El arte en el alma de un guerrero
La vida militar y política definieron su destino. Pero, Juan Almeida Bosque, Comandante de la Revolución, también dedicó gran parte de su existencia a escribir libros y componer canciones.
Vino al mundo en La Habana el 17 de febrero de 1927, en el reparto Poey, municipio Arroyo Naranjo. A los 11 años dejó los estudios para dedicarse a la albañilería y ayudar a la precaria economía familiar.
Su pasión por la lectura le ayudó a conectarse a la realidad política de Cuba. Mientras laboraba como taquillero, albañil y mozo de limpieza en el Balneario Universitario de La Habana conoció a Fidel Castro. Entablaron una franca amistad y coincidieron en las convicciones revolucionarias.
Participó en el asalto al Cuartel Moncada en Santiago de Cuba el 26 de julio de 1953. Tras el fracaso de la acción y durante el juicio, Juan Almeida confesó al fiscal: “Yo declaro bajo juramento que sí participé en el asalto al Cuartel Moncada y que nadie me indujo, a no ser mis propias ideas que coinciden con las del compañero Fidel Castro y que en el caso mío provienen de la lectura de las obras de José Martí y de la historia de nuestros mambises”.
Años más tarde integró la expedición del yate Granma y durante la Guerra de Liberación Nacional fue uno de los jefes del Ejército Rebelde y fundador del III Frente Oriental doctor Mario Muñoz Monroy.
Comandante de la Revolución, jefe de la Fuerza Aérea Revolucionaria, vicepresidente del Consejo de Estado, integrante del buró político del Comité Central del Partido Comunista de Cuba desde su fundación en 1965, diputado al parlamento cubano y presidente de la Asociación de Combatientes de la Revolución Cubana, fueron responsabilidades que marcaron su camino.
En cada paso, el arte se mantuvo fiel a la visión espiritual de su mundo. Más de 300 canciones y una docena de libros coronan intensas horas de creatividad.
Almeida obtuvo el premio Casa de las Américas en 1985 por “Contra el agua y el viento”, texto que narra los hechos acontecidos tras el paso del ciclón Flora por la isla en octubre de 1963.
Escribió también “La única ciudadana”, volumen publicado en 1985, que evoca los días de la Sierra Maestra, la formación del guerrillero, las primeras escaramuzas, los contactos con el campesinado, el paisaje y la flora.
La trilogía “Presidio”, “Exilio” y “Desembarco”, devela anécdotas de los primeros tiempos de la Revolución Cubana, y resalta la figura de Fidel Castro en su dimensión humana y política.

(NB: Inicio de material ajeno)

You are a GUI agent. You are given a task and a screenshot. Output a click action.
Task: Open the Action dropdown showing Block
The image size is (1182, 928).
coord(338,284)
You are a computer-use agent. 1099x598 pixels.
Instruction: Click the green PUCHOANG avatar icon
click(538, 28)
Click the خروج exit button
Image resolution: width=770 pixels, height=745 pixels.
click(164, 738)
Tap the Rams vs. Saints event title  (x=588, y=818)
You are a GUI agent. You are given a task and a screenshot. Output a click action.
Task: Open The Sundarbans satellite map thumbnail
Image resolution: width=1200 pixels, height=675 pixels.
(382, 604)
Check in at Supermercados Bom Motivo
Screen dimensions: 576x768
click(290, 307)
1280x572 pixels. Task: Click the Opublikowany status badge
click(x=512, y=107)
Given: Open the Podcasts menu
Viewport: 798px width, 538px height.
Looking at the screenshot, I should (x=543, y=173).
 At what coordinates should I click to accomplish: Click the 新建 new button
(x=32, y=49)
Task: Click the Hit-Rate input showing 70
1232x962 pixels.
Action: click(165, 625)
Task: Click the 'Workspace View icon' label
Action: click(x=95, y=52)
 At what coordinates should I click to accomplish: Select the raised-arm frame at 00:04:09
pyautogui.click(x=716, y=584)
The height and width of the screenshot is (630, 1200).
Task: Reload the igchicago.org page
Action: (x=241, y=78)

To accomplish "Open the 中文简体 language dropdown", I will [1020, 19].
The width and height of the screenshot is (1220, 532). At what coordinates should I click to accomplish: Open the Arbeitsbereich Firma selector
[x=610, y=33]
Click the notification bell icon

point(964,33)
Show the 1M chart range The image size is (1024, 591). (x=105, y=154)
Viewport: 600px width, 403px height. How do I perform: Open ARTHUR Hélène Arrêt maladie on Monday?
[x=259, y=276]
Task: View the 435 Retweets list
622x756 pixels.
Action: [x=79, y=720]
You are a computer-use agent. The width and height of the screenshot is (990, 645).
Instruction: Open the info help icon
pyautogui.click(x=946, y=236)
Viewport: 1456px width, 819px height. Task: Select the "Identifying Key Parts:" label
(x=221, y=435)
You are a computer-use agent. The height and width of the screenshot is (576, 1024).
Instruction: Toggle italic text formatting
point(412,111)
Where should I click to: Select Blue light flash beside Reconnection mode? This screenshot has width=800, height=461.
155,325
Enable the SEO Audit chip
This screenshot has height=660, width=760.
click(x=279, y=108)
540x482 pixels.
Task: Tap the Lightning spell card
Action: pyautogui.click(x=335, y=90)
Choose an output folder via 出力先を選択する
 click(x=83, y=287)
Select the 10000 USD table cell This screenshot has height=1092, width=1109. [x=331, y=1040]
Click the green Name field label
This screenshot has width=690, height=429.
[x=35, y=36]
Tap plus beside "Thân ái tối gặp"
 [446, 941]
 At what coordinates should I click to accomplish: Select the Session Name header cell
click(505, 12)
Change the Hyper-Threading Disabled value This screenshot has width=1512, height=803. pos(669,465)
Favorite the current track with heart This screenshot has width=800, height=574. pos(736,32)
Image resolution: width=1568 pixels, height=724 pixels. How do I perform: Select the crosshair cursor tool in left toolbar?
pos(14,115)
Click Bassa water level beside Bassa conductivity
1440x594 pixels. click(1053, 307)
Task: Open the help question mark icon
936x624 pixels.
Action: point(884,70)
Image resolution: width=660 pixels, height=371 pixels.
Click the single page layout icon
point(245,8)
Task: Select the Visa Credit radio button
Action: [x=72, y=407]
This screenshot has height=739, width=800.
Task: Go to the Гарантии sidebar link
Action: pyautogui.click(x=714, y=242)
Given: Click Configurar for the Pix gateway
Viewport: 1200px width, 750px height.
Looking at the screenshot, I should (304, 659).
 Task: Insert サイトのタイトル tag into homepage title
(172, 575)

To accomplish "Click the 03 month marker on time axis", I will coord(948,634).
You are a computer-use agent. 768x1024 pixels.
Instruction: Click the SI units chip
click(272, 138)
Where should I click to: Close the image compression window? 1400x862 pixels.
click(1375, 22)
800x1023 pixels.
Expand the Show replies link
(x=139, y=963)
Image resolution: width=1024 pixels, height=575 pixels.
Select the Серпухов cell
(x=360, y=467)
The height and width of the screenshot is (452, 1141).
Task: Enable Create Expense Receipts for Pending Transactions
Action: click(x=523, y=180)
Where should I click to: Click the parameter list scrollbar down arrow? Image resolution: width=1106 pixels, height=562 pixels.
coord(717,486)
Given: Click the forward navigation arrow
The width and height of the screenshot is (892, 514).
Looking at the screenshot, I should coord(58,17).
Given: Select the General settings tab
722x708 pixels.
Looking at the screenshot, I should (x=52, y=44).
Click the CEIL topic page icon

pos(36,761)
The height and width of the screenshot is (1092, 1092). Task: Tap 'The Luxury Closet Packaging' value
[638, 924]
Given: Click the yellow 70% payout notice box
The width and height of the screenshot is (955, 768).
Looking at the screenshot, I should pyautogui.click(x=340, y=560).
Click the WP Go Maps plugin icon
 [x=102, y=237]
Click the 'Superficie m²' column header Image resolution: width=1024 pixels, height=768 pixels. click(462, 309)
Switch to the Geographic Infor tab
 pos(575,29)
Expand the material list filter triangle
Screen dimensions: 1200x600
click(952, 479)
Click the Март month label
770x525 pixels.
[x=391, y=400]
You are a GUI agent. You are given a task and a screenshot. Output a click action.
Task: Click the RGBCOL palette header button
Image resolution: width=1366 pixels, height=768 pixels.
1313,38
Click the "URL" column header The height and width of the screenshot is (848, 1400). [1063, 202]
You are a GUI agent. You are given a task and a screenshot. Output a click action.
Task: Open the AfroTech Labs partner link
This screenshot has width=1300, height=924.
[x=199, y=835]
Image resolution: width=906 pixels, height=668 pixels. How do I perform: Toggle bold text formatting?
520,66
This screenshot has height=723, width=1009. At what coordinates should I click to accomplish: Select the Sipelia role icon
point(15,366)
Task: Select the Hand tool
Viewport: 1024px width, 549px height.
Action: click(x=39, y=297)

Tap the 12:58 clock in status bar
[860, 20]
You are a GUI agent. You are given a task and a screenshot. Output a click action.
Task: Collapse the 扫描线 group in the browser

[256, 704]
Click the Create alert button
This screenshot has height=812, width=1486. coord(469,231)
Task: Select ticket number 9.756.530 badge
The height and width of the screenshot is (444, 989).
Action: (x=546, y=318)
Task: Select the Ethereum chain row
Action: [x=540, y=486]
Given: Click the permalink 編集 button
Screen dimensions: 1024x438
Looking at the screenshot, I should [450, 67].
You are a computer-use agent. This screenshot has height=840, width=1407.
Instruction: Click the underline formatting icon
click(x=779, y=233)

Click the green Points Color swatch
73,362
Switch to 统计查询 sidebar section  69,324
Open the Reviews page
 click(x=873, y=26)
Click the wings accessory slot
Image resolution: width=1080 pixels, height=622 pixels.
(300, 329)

El espíritu musical de la isla cristaliza en obras inolvidables como “La Lupe”, “Este camino largo”, “Mejor concluir”, “Vuelve pronto” y “Mejor diciembre”. Grabó varios discos entre ellos “Elegía”, con obras consagradas a Cuba y sus mártires: José Martí, Antonio Maceo e Ignacio Agramonte, entre otros. Composiciones como “Dame un traguito” y “Déjala que baile sola”, validan su prestigio como compositor de música popular cubana.
La Habana se siente orgullosa de la obra de uno de sus hijos más ilustres. Juan Almeida es de esos seres humanos escogidos, que abrazó las virtudes de la tierra que lo vio nacer. Su legado distingue el poder del arte en el alma de un guerrero.